Communities living at the foot of the Alps need a way to predict the occurrence of avalanches for timely evacuation, but monitoring the entire Alpine range is impossible. Fortunately for those near the Alps, the study of granular materials has allowed scientists to move mountains into labs and use small, contained systems (like piles of rice) to simulate real-world avalanche conditions. Granular materials, by definition, are conglomerates of discrete visible particles that lose kinetic energy during internal collisions; they are neither too small to be invisible to the naked eye, nor too big to be studied as distinct objects.1 The size of granular material situates them between common objects and individual molecules.

While studying extremely small particles, scientists stumbled upon an unsettling contradiction: the classical laws governing the macroscopic universe do not always apply at microscopic scales. For example, Niels Bohr sought to apply classical mechanics to explain the orbits of electrons around nuclei by comparing them to the rotation of planets around stars. However, it was later discovered that an electron behaves in a much more complicated way than Bohr had anticipated. At its size, the electron gained properties that could only be described through an entirely new set of laws known as quantum mechanics.

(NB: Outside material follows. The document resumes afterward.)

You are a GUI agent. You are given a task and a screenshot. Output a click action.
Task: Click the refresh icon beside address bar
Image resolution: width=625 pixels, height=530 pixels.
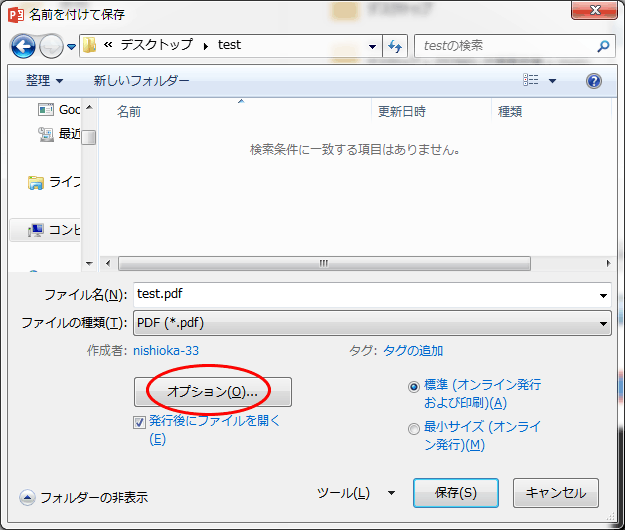pos(395,46)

Though granular materials do not exist at the quantum level, their distinct size necessitates an analogous departure from classical thought. A new category of physical laws must be created to describe the basic interactions among particles of this unique size. Intuitively, this makes sense; anyone who has cooked rice or played with sand knows that the individual grains behave more like water than solid objects. Scientists are intrigued by these materials because of the variation in their behaviors in different states of aggregation. More importantly, since our world consists of granular materials such as coffee, beans, dirt, snowflakes, and coal, their study sheds new light on the prediction of avalanches and earthquakes.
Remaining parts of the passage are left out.